** ЗАДАНИЕ **
Перепишите без изменений фрагмент текста о туристе и его памяти: от «Не забыть, запомнить этих» до «пустынной набережной Копенгагена.» включительно.

====== ИСТОЧНИК

Турист — это человек, который перманентно недоволен своим вниманием (опять проглядел что-то интересное!), своими знаниями (об этом надо было кое-что знать заранее, тогда было бы вдвое интереснее!) и, главным образом, своей памятью (только бы не забыть, только бы запомнить!). Потому что едва ли не самое важное в этом положении не увидеть или услышать нечто, а суметь об этом вспомнить, когда уляжется сумятица впечатлений. И здесь хороши все мнемонические средства: от неизменного блокнота до узелков на платке.
Не забыть, запомнить этих двух людей в черном, в высоких цилиндрах, которые, как выяснилось, оказались городскими... трубочистами! Не забыть, запомнить эту старуху на велосипеде, у заднего колеса которого, как привязанный, бежит чуть ли не через весь город белый пудель! Не забыть, запомнить рослых гвардейцев в мундирах XVIII столетия, невозмутимо несущих караул у королевского дворца! И, уж конечно, не забыть "Русалочку", какой она предстала прямо передо мной в вечерний час, — прелестным порождением андерсеновской фантазии, материализовавшимся у пустынной набережной Копенгагена.

============
====== ФРАГМЕНТ ДАННЫХ

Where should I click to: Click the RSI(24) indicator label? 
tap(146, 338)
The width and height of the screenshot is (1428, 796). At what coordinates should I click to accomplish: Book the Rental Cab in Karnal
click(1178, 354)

============

** ВЫПОЛНЕННОЕ ЗАДАНИЕ **
Не забыть, запомнить этих двух людей в черном, в высоких цилиндрах, которые, как выяснилось, оказались городскими... трубочистами! Не забыть, запомнить эту старуху на велосипеде, у заднего колеса которого, как привязанный, бежит чуть ли не через весь город белый пудель! Не забыть, запомнить рослых гвардейцев в мундирах XVIII столетия, невозмутимо несущих караул у королевского дворца! И, уж конечно, не забыть "Русалочку", какой она предстала прямо передо мной в вечерний час, — прелестным порождением андерсеновской фантазии, материализовавшимся у пустынной набережной Копенгагена.